### AIM OF THE EXERCISE:
Starting at the line containing "Screen dimensions: 850x478" and ending at the line containing "(x=240, y=270)", write those lines out again with "slider" swapped for "control" and everything else unchanged. Omit the pictures from your answer.

### LISTED RECORDS:
○ ○ ○
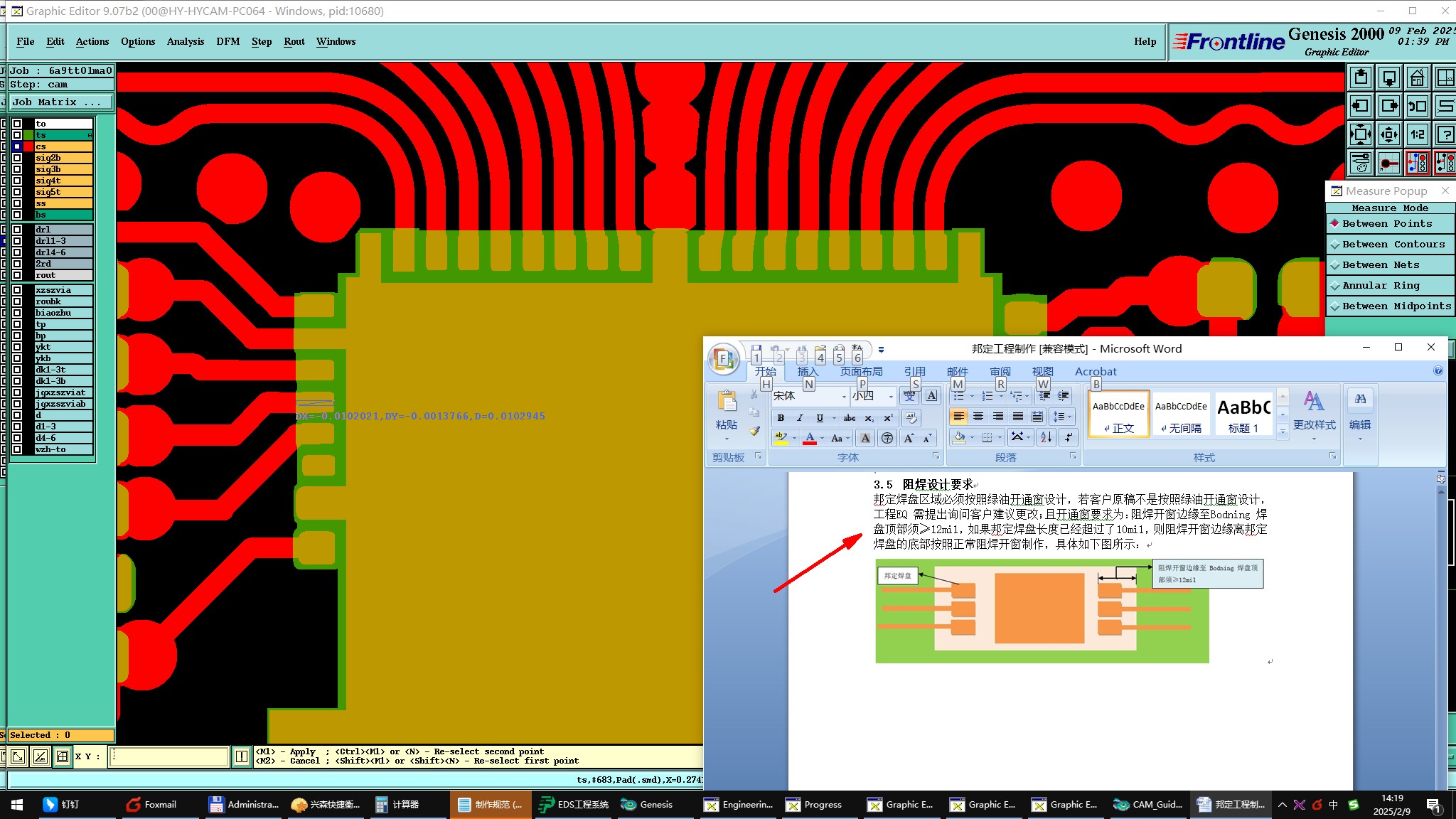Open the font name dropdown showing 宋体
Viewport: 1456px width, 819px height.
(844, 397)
○ ○ ○
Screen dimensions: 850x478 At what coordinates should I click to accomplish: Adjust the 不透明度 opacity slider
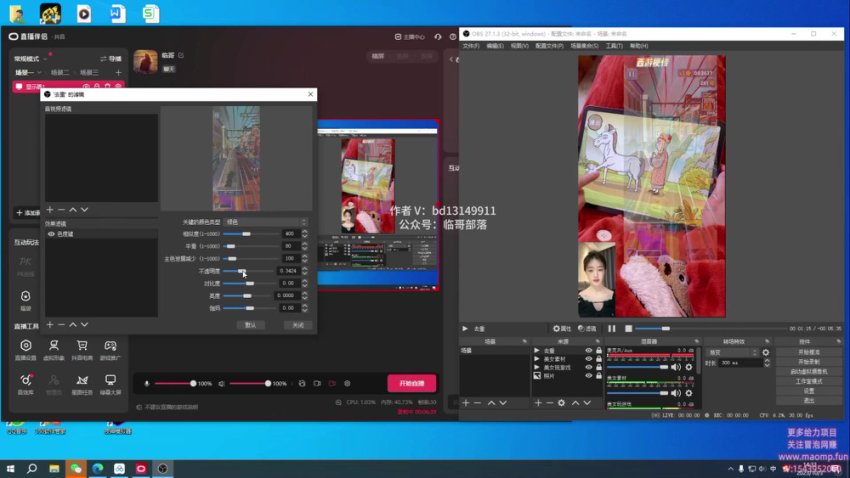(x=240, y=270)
○ ○ ○
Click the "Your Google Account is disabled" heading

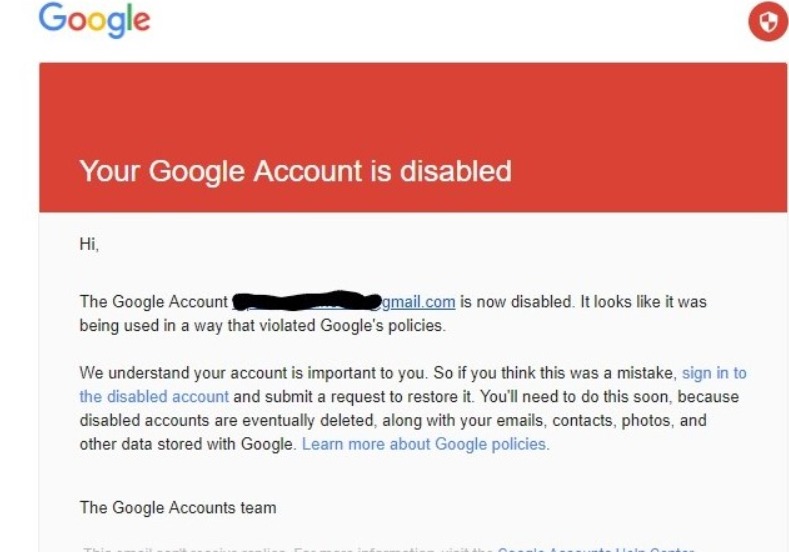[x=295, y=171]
○ ○ ○
### WRITTEN SOLUTION:
Screen dimensions: 850x478 At what coordinates should I click to accomplish: Adjust the 不透明度 opacity control
(x=240, y=270)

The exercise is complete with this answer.